문제 :: 아래 자료를 처음부터 끝까지 한 글자도 바꾸지 말고 그대로 옮겨 적으세요.

주어진 자료 ::
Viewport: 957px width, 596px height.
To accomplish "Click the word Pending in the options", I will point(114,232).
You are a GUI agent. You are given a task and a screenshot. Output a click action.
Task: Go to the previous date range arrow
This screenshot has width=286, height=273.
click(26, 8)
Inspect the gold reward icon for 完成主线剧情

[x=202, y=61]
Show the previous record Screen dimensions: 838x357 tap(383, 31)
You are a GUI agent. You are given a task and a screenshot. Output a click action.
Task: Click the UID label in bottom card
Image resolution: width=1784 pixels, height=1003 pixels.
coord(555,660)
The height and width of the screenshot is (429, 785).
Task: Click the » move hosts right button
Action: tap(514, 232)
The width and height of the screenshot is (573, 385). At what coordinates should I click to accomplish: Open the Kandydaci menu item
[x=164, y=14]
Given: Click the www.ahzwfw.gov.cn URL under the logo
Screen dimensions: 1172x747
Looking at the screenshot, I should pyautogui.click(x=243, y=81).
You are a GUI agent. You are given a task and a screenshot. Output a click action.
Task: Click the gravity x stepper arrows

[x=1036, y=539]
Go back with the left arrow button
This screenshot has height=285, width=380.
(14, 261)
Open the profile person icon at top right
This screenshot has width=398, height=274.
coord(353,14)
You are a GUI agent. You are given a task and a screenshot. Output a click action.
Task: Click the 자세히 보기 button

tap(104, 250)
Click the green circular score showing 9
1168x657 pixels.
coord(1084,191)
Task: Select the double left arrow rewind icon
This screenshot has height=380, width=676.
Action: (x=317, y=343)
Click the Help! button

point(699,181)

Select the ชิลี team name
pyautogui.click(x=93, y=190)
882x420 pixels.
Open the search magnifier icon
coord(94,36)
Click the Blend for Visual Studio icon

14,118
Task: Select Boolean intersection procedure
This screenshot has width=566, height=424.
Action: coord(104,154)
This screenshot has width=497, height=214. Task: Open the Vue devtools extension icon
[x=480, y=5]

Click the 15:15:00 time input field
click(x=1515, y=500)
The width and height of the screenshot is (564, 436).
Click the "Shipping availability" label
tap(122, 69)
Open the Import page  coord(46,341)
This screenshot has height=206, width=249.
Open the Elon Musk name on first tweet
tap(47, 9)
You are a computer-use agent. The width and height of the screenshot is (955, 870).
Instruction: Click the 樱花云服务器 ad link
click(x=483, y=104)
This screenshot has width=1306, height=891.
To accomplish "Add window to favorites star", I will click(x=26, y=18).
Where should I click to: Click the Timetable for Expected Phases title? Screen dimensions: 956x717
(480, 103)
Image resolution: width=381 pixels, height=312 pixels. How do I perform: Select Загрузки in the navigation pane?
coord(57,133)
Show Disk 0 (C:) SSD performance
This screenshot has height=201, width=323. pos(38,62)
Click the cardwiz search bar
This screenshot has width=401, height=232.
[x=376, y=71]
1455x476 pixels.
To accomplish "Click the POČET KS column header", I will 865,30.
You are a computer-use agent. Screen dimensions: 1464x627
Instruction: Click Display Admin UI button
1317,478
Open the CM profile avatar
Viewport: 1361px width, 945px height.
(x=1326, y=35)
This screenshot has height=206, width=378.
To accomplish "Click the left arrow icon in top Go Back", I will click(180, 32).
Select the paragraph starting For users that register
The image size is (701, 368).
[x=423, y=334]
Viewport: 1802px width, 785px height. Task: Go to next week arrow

풀이 ::
Viewport: 957px width, 596px height.
To accomplish "Click the word Pending in the options", I will point(114,232).
You are a GUI agent. You are given a task and a screenshot. Output a click action.
Task: Go to the previous date range arrow
This screenshot has width=286, height=273.
click(26, 8)
Inspect the gold reward icon for 完成主线剧情

[x=202, y=61]
Show the previous record Screen dimensions: 838x357 tap(383, 31)
You are a GUI agent. You are given a task and a screenshot. Output a click action.
Task: Click the UID label in bottom card
Image resolution: width=1784 pixels, height=1003 pixels.
coord(555,660)
The height and width of the screenshot is (429, 785).
Task: Click the » move hosts right button
Action: tap(514, 232)
The width and height of the screenshot is (573, 385). At what coordinates should I click to accomplish: Open the Kandydaci menu item
[x=164, y=14]
Given: Click the www.ahzwfw.gov.cn URL under the logo
Screen dimensions: 1172x747
Looking at the screenshot, I should pyautogui.click(x=243, y=81).
You are a GUI agent. You are given a task and a screenshot. Output a click action.
Task: Click the gravity x stepper arrows

[x=1036, y=539]
Go back with the left arrow button
This screenshot has height=285, width=380.
(14, 261)
Open the profile person icon at top right
This screenshot has width=398, height=274.
coord(353,14)
You are a GUI agent. You are given a task and a screenshot. Output a click action.
Task: Click the 자세히 보기 button

tap(104, 250)
Click the green circular score showing 9
1168x657 pixels.
coord(1084,191)
Task: Select the double left arrow rewind icon
This screenshot has height=380, width=676.
Action: (x=317, y=343)
Click the Help! button

point(699,181)

Select the ชิลี team name
pyautogui.click(x=93, y=190)
882x420 pixels.
Open the search magnifier icon
coord(94,36)
Click the Blend for Visual Studio icon

14,118
Task: Select Boolean intersection procedure
This screenshot has width=566, height=424.
Action: coord(104,154)
This screenshot has width=497, height=214. Task: Open the Vue devtools extension icon
[x=480, y=5]

Click the 15:15:00 time input field
click(x=1515, y=500)
The width and height of the screenshot is (564, 436).
Click the "Shipping availability" label
tap(122, 69)
Open the Import page  coord(46,341)
This screenshot has height=206, width=249.
Open the Elon Musk name on first tweet
tap(47, 9)
You are a computer-use agent. The width and height of the screenshot is (955, 870).
Instruction: Click the 樱花云服务器 ad link
click(x=483, y=104)
This screenshot has width=1306, height=891.
To accomplish "Add window to favorites star", I will click(x=26, y=18).
Where should I click to: Click the Timetable for Expected Phases title? Screen dimensions: 956x717
(480, 103)
Image resolution: width=381 pixels, height=312 pixels. How do I perform: Select Загрузки in the navigation pane?
coord(57,133)
Show Disk 0 (C:) SSD performance
This screenshot has height=201, width=323. pos(38,62)
Click the cardwiz search bar
This screenshot has width=401, height=232.
[x=376, y=71]
1455x476 pixels.
To accomplish "Click the POČET KS column header", I will 865,30.
You are a computer-use agent. Screen dimensions: 1464x627
Instruction: Click Display Admin UI button
1317,478
Open the CM profile avatar
Viewport: 1361px width, 945px height.
(x=1326, y=35)
This screenshot has height=206, width=378.
To accomplish "Click the left arrow icon in top Go Back", I will click(180, 32).
Select the paragraph starting For users that register
The image size is (701, 368).
[x=423, y=334]
Viewport: 1802px width, 785px height. Task: Go to next week arrow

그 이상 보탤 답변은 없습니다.